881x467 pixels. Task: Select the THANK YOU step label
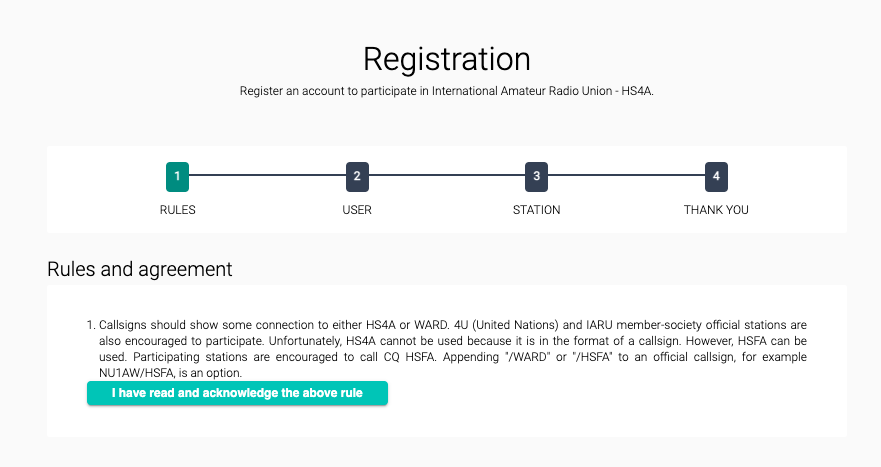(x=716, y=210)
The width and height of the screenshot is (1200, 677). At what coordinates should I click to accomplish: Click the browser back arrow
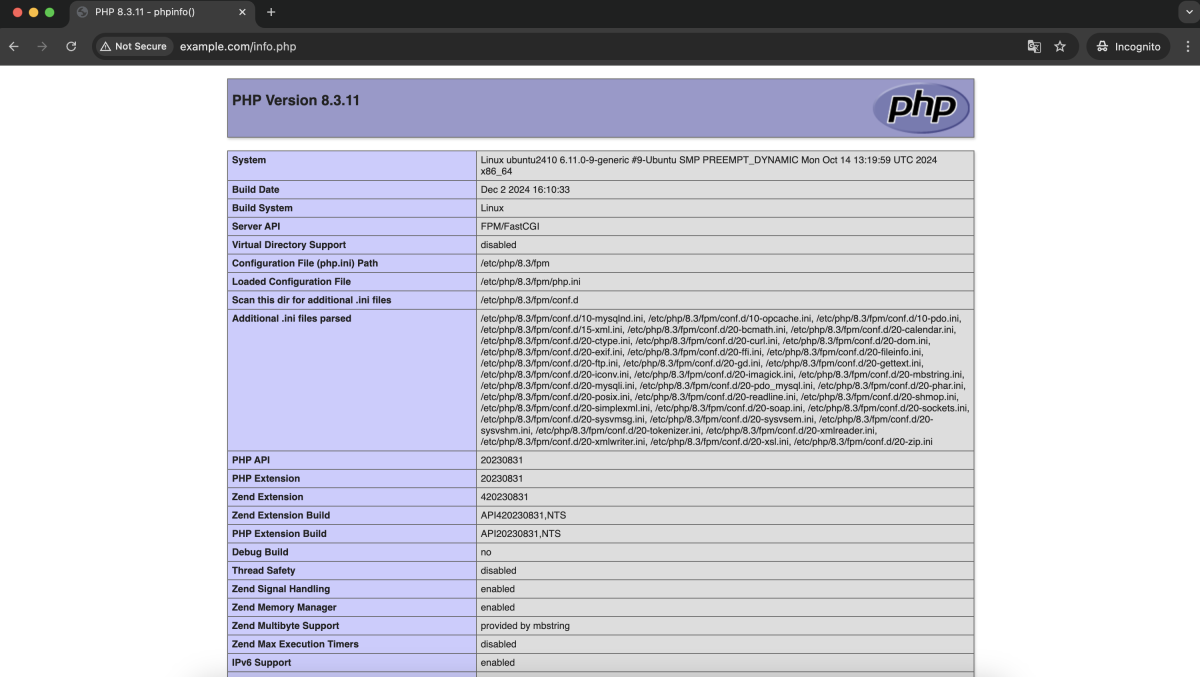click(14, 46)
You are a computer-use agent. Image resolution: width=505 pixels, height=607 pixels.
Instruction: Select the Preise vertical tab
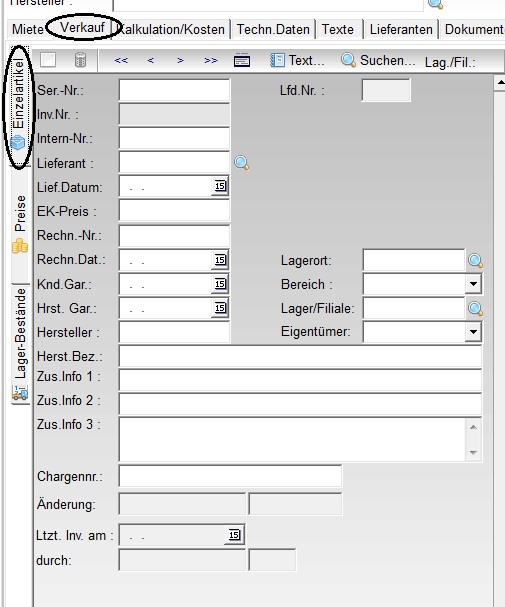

...

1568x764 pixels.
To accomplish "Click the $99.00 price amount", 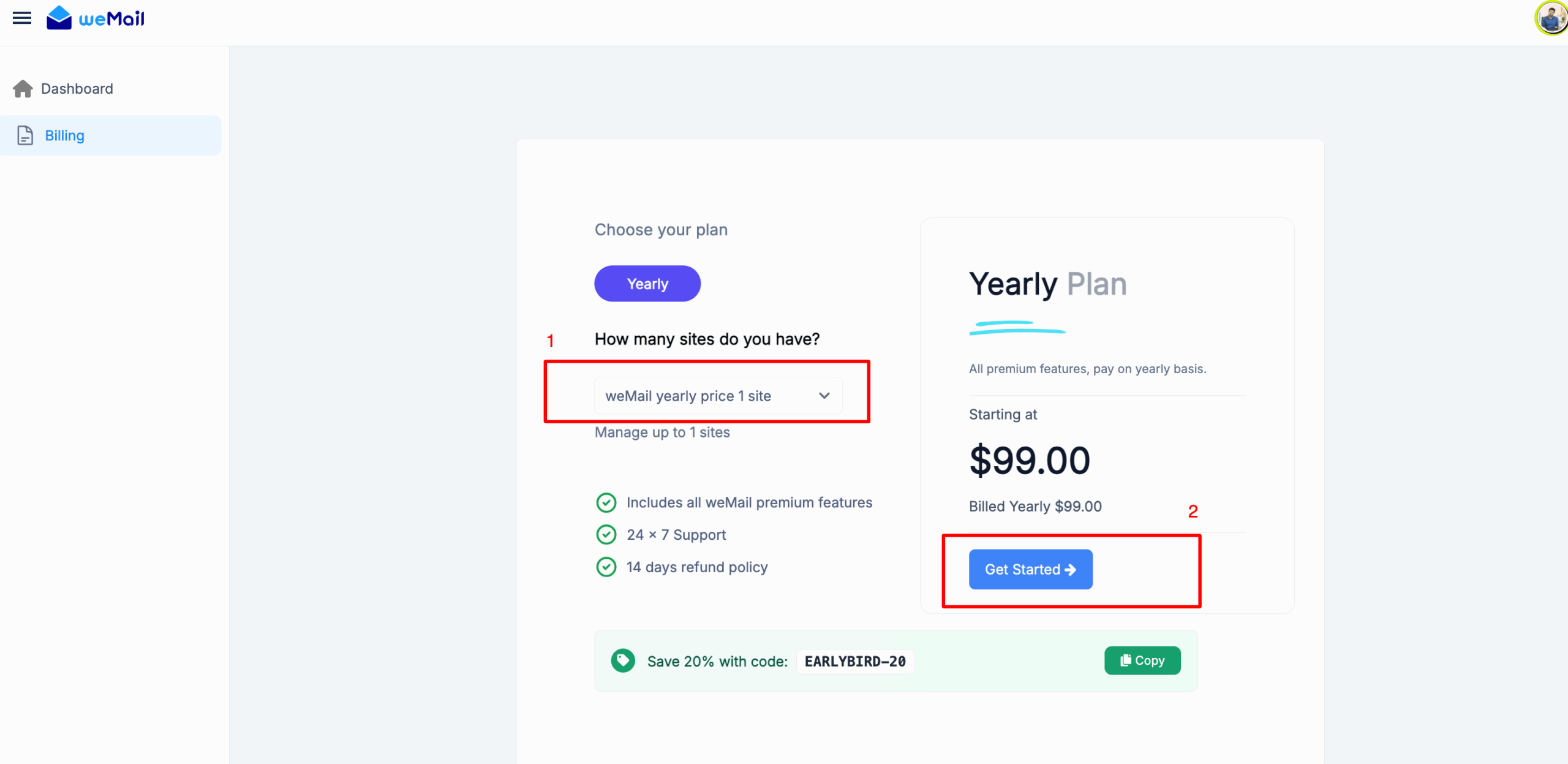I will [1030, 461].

--

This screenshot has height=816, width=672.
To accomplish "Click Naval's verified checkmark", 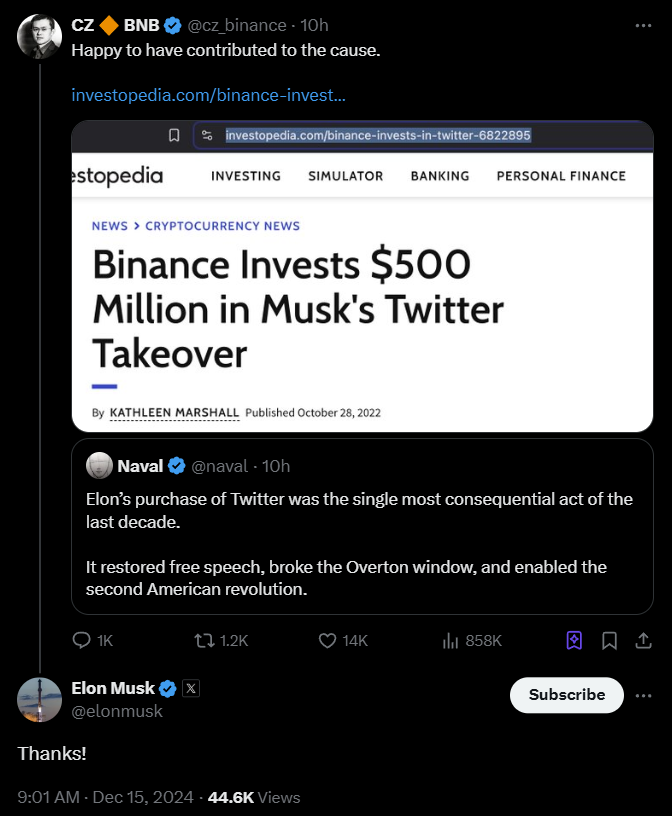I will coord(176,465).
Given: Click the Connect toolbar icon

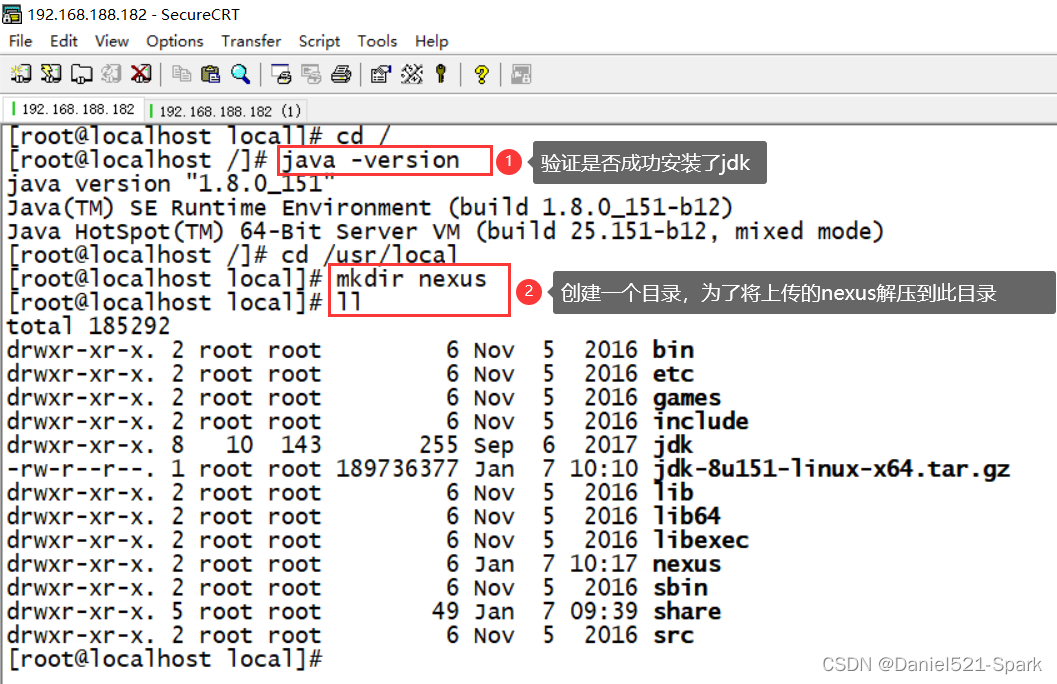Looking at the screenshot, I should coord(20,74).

• WHAT IS EXPECTED
Scale everything from the line containing "881x467 pixels. Task: Select" down to the line containing "Instruction: Select the Preise vertical tab" by writing those lines out again, requests included, with every answer coordinate multiplied by 2.15 and rounded to a whole number (halves round up). Leave the pictures out.

• RESULT
881x467 pixels. Task: Select the THANK YOU step label
(x=1539, y=452)
The width and height of the screenshot is (1200, 677). At what coordinates should I click to accomplish: Click the browser back arrow
click(30, 99)
You are a computer-use agent. Image resolution: width=505 pixels, height=607 pixels.
Instruction: Select the Preise vertical tab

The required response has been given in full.